__Task to carry out__
Pictures stay out of the copy. Transcribe exactly the lines from the line with "Click the fillet" through the final line of the records.

[Collected data entries]
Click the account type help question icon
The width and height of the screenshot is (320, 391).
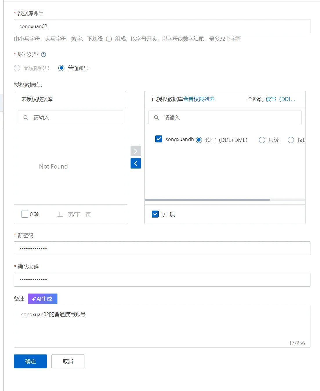tap(44, 55)
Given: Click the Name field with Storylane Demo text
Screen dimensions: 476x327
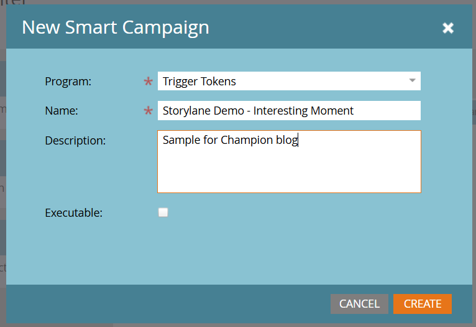Looking at the screenshot, I should (x=289, y=111).

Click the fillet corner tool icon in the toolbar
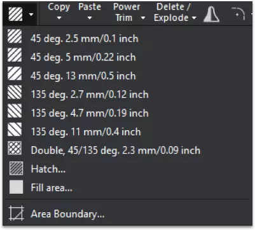[x=238, y=14]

__Answer to this task__
Click the fillet corner tool icon in the toolbar
[x=238, y=14]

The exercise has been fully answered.